Crônica de enfermaria

Nereu Afonso

Foi num enferrujado e abarrotado ônibus que cortava os altiplanos da Bolívia que ele aprendeu a balbuciar a única frase que conhece até hoje em quéchua: Mana Kanchu kolqe. A frase significa “não tenho dinheiro” e na ocasião ele achava que lhe serviria a barganhar os preços nas hospedarias e mercados andinos por onde deambulava. Ingenuidade, arrogância besta de turista tosco!
O fato é que, quinze anos depois, essa mesma frase despencou de sua memória e se tornou o nó em torno do qual giraria sua relação de palhaço de hospital com um menino boliviano internado semanas e semanas em uma enfermaria de São Paulo.
Ele, o palhaço, chegou aos poucos. Ele, o menino, observava de longe, sem muitas reações aparentes. Diante disso, o palhaço poderia ter abreviado a visita – “olha, na quarta-feira eu volto, tá?” -, mas não, já na primeira “consulta”, sabe-se lá porque cargas d’água, sem que ninguém lhe pedisse nada, soltou um Mana Kanchu kolqe, assim, meio cochichado. Não deu outra. Curiosidade no ar. Um fiapo de conexão surgiu.

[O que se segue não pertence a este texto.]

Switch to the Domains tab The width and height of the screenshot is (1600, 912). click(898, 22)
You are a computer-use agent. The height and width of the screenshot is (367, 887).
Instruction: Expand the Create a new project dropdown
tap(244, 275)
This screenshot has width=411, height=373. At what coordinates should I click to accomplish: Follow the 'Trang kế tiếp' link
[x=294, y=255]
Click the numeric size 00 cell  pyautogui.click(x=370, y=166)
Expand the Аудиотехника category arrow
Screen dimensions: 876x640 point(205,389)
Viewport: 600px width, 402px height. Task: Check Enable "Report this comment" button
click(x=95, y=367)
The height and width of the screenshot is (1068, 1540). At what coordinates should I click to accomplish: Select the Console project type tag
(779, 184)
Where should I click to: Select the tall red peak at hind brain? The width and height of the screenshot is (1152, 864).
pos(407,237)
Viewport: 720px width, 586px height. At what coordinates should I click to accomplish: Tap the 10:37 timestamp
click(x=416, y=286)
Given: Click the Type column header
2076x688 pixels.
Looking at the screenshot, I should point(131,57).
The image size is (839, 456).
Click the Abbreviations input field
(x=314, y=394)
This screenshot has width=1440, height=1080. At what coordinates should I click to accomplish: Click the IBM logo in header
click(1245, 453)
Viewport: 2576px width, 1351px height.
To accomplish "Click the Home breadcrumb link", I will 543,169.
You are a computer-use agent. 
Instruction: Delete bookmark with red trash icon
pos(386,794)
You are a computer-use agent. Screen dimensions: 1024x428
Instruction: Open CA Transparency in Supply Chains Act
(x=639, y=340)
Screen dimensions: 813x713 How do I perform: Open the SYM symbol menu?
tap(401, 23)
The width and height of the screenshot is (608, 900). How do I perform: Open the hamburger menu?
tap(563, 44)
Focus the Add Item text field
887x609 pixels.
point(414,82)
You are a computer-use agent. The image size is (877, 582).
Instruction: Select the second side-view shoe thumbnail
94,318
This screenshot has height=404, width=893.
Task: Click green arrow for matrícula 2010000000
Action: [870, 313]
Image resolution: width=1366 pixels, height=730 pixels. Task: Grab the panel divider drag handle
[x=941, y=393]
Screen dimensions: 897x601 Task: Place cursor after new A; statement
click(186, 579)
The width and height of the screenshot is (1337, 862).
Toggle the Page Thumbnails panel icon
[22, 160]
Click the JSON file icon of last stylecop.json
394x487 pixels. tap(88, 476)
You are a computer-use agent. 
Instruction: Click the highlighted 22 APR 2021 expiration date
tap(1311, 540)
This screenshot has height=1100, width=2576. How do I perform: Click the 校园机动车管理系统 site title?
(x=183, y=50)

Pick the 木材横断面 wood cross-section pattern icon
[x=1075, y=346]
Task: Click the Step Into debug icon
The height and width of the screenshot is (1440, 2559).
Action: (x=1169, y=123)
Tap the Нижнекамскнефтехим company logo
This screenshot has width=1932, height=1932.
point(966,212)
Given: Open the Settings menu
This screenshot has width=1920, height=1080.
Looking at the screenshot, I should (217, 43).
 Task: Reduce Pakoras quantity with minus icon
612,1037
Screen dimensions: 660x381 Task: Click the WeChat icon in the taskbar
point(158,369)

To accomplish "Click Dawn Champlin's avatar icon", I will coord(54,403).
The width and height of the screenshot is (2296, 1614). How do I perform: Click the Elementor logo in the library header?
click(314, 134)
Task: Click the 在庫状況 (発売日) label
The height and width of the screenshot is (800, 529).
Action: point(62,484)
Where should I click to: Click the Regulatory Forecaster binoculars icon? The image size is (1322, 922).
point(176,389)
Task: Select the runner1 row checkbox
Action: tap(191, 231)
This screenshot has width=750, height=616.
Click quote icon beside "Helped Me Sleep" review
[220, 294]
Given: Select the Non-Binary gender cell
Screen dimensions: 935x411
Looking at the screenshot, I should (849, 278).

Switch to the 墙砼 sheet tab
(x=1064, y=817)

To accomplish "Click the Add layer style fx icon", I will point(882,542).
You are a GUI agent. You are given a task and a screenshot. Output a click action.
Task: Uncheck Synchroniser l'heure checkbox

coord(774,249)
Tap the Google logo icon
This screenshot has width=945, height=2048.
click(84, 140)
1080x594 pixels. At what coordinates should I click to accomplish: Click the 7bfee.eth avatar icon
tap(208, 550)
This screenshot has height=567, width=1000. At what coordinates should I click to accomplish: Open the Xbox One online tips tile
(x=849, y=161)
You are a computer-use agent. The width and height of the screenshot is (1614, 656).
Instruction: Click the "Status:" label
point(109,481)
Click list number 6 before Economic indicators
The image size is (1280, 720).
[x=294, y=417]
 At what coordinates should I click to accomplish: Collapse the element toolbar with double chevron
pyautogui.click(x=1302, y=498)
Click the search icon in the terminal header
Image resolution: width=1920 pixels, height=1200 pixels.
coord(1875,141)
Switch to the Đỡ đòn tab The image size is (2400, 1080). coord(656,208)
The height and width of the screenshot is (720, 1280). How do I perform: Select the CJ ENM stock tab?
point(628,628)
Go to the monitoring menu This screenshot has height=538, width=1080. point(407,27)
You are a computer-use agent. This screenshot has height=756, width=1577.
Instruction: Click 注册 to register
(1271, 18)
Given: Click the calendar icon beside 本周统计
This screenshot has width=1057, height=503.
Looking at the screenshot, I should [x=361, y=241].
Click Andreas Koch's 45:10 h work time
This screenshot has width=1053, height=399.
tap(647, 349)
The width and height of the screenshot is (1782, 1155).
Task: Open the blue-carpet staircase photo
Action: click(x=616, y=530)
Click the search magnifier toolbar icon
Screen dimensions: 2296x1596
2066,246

Dessas suas primeiras saudações em quéchua mal pronunciado, aos cantos da floresta arranhados pelo menino, passando pela paródias de coreografia que dançaram juntos, eram lhamas, cordilheiras, olhos puxados, a própria Cochabamba se instalando na pediatria e, aos poucos, o garoto alargando as comissuras do sorriso. Mas gargalhada de há há há geral, só depois. Mas aconteceu. Aconteceu num outro dia, em reação a uma trapalhada imensa, uma gag mal executada que, sem querer, levou a bandeja (vazia, ufa!) do almoço pelos ares.
E nesse espírito aconteceram as outras visitas. Quase um mês inteiro de encontros, de cantorias corredor afora, de blábláblá nutritivo, de gags, cenas, jogos, pulverizados por um sorriso aqui, por uma preocupação ali e por esperança em toda parte.
Até que chegou o dia da alta.
No corredor, o menino chamava o palhaço: Ei, Mana Kanchu kolqe (ali ele nunca foi chamado de palhaço ou coisa do gênero, ali era “Mana Kanchu kolqe”, a frase que virou nome).
Pois não, disse.
Meu amigo Mana Kanchu kolqe, estou indo embora hoje.
Ah, então vou fazer uma música para você lembrar e cantar a tarde inteira, disse. E fez.
Em resposta, o menino lhe disse: A música até que é bonitinha, mas vou lembrar de você a vida inteira, tudo bem?
Glup, o palhaço engasgou.
Não se sabe se vai lembrar mesmo, é provável que sim. É provável que o palhaço também se lembre do garoto. Quem garante o que pipocará no vão do futuro? Ele jamais imaginaria que a frase que não lhe serviu pra nada no altiplano boliviano lhe seria tão útil, quinze anos depois, num quarto de hospital de São Paulo.
Não sabia que depois do tchau, depois de fechar a porta do quarto do menino pela última vez, caminharia em silêncio, até um cantinho reservado, para discretamente enxugar a comoção dos olhos. Não sabia de nada disso. E tudo bem.